As of March 2023, Ezz Steel held 64% of the company, while the Egyptian government owned 20% along with a number of state owned enterprises led by the National Investment Bank and the National Bank of Egypt with a combined 14%.

In July 2023, the Egyptian government sold its entire 31% stake in Ezz Steel subsidiary, Al Ezz Dekheila Steel Company to Ezz Steel for US$241 million. As Ezz Steel's interest increased above 90%, they announced that they would delist from the Egyptian Stock Exchange which requires a 10% free float.

=== Egyptian Steel Group ===
Ezz Steel indirectly owns 18% of the Egyptian Steel Group (مجموعة حديد المصريين), through Al Ezz Al Dekheila Steel since 2021. Egyptian Steel is a holding company based in Egypt, co-founded by industrial and media tycoon, and senator, Ahmed Abu Hashima in 2010 when he was 35 years old, along with Qatari royal, Shiekh Mohamed Abou Suhaim Al Thani, who was reported to hold 70% of the company. It manufactures 1.68 million tons of reinforced steel rebars and wire rods per year, giving it a 16% market share of the 9.8 million tons produced in 2022.

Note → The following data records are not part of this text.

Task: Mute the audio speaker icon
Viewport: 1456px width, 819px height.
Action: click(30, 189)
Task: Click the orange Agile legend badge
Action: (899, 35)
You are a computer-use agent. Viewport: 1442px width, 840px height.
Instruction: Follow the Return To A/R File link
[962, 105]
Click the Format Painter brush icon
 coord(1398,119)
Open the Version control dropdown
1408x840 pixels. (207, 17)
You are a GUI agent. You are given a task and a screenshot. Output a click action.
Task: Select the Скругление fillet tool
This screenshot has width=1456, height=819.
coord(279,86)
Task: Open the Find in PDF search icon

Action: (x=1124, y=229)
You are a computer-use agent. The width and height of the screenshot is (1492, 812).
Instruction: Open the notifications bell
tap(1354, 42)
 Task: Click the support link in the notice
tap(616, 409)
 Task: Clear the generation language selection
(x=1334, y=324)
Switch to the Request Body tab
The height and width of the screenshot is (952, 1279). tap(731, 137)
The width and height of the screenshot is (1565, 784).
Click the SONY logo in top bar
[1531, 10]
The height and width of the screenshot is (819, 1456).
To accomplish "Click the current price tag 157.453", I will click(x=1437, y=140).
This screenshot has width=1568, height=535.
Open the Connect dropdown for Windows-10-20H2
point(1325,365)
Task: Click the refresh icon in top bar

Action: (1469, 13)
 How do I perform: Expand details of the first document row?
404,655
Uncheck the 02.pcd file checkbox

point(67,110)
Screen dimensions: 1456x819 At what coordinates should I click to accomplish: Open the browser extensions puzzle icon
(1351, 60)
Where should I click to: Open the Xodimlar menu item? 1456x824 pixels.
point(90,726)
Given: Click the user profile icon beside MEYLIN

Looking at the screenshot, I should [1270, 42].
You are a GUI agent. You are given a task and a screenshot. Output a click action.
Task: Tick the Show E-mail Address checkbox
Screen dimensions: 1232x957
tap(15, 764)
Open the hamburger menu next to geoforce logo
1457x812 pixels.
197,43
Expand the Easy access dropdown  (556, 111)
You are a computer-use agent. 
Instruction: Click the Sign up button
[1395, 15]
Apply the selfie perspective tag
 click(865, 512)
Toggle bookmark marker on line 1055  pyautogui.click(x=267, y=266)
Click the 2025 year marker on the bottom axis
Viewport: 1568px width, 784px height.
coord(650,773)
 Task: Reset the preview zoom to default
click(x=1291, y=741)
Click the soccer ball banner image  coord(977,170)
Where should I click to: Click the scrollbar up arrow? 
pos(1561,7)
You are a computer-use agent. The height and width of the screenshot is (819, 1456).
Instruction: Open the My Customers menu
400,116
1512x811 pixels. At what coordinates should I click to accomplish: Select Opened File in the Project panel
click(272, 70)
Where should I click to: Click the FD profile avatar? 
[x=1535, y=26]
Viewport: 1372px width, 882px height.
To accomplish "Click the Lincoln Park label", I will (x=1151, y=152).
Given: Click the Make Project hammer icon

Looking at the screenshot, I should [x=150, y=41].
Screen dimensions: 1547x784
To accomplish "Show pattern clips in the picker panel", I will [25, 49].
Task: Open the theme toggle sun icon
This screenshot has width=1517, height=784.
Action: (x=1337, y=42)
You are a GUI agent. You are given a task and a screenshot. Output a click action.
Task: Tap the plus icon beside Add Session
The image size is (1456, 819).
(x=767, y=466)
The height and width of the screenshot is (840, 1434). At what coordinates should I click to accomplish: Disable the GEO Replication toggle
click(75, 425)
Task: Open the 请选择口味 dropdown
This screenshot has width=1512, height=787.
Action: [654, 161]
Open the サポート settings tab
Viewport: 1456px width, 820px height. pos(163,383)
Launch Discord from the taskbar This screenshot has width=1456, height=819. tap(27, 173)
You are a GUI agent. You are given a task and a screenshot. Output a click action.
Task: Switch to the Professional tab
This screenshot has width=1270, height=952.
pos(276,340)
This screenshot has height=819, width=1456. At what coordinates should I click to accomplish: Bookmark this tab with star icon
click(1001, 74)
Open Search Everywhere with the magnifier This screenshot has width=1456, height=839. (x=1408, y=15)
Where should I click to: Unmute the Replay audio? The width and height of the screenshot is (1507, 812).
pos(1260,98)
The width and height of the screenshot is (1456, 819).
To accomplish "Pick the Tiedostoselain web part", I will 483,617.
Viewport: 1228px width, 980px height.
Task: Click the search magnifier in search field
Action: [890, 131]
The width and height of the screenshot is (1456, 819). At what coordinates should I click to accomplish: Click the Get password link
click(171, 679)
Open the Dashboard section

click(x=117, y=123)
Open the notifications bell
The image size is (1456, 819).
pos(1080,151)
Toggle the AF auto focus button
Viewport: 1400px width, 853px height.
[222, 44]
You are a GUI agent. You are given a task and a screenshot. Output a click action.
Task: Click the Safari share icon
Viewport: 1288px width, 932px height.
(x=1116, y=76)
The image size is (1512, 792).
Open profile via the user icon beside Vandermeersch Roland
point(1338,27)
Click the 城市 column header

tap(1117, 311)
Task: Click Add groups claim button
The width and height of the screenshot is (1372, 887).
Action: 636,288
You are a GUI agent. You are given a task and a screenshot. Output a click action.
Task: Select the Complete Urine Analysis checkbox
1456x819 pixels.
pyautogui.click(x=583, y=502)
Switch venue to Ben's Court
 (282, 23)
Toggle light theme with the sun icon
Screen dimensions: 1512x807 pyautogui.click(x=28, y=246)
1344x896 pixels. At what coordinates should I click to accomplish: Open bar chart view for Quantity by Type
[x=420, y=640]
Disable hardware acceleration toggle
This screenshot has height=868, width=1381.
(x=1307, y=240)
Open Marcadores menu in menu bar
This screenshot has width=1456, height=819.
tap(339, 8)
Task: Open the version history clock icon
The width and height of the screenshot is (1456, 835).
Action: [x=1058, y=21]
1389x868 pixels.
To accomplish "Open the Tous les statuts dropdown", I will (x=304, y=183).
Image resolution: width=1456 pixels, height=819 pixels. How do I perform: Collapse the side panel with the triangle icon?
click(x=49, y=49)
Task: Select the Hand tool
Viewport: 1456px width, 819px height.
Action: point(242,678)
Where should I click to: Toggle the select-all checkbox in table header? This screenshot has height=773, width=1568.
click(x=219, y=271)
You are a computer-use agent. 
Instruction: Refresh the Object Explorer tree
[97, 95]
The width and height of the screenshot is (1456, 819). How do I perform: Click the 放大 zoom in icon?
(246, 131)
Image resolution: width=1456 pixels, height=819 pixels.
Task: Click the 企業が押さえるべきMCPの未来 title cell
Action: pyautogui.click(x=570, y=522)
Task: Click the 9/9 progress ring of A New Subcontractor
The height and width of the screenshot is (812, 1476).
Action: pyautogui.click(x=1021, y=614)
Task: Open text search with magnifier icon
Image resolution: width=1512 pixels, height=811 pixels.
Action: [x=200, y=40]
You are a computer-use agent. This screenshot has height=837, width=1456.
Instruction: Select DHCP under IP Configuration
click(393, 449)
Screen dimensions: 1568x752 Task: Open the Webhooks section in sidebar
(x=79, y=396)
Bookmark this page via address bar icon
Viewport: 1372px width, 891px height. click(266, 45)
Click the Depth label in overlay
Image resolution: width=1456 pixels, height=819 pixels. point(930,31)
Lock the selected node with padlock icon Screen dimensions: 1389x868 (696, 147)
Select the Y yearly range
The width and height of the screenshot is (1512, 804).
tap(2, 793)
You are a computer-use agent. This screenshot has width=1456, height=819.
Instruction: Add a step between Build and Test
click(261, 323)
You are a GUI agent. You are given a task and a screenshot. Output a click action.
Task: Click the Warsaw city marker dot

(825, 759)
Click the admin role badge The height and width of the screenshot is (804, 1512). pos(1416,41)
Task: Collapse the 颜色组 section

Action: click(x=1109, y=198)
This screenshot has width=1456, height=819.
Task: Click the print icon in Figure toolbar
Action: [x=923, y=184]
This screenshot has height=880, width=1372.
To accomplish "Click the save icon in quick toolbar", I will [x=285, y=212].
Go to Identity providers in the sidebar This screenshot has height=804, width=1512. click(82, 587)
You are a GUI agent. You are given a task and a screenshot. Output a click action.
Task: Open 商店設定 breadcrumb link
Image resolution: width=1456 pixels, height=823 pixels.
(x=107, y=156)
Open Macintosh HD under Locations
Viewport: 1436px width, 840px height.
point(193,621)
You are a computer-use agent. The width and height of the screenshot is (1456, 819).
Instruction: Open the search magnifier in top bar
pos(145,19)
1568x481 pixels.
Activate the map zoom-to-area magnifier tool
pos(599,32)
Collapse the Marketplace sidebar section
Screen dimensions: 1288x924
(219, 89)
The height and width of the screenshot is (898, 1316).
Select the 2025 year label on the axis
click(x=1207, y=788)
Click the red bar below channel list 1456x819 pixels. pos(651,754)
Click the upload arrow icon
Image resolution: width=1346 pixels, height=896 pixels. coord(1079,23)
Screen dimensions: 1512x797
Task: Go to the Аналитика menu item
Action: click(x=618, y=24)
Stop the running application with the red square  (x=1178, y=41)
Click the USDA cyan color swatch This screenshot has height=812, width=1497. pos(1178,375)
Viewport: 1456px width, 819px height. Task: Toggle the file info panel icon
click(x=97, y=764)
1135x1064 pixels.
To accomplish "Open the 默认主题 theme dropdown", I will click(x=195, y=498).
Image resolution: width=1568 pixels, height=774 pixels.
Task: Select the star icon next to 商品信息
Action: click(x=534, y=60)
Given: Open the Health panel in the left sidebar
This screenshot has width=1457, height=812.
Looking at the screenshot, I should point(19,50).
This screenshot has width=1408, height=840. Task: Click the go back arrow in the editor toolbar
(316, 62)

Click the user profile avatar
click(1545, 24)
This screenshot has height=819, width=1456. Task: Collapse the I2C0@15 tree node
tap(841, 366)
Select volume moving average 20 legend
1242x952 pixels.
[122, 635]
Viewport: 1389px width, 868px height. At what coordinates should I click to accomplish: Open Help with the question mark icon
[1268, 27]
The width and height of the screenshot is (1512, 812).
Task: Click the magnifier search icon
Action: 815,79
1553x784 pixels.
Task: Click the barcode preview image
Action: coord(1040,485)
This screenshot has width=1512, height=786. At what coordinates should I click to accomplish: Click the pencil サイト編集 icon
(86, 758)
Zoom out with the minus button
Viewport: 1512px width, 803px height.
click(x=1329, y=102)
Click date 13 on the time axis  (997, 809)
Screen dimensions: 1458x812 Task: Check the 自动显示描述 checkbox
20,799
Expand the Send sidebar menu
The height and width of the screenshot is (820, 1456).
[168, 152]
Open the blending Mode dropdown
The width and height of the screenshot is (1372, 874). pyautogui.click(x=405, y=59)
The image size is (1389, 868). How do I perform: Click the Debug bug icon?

As a holding company it owns National Port Said Steel (NPSS), and IIC for Steel Plants Management which run four plants in Beni Suef, Ain Sokhna, Alexandria, and Port Said. In 2018, the Egyptian Armed Forces' National Services Project Organization (NSPO) bought an 82% stake in the company giving it effective control, and the ability to "ensure the stability of supply and prices, prevent monopolies in strategic sectors and goods, and support the work of the military institution in mega-projects." Three years later, Al Ezz Al Dekheila Steel bought out Abu Hashima's remaining 18% stake, ending his involvement with the company, and establishing a partnership between Ezz and the military.

=== Others ===
Ezz Steel holds a 64% direct and indirect stake in Al-Ezz Flat Steel Company (EFS) in Suez and a 99% of Al-Ezz Rolling Mills Company (ERM) in 10th of Ramadan City.

== Steel production ==
Ezz Steel operates four steel plants in Alexandria, Sadat City, Suez, and 10th of Ramadan City.

Ezz Steel is ranked 87th of the world biggest steel producers as per the 2015 World Steel Association Ranking with total production capacity of 3.2 million tons per year (2015), representing more than half of Egypt total annual production of 6 million tons.

Ahmed Ezz was the chairman and managing director of EZDK, As he submitted his resignation in 2011 after 25 January Revolution. Mr Farouk Zaki Ibrahim is the current Chairman of EZDK. Paul Chekaiban is the current chairman and managing director of Ezz Steel.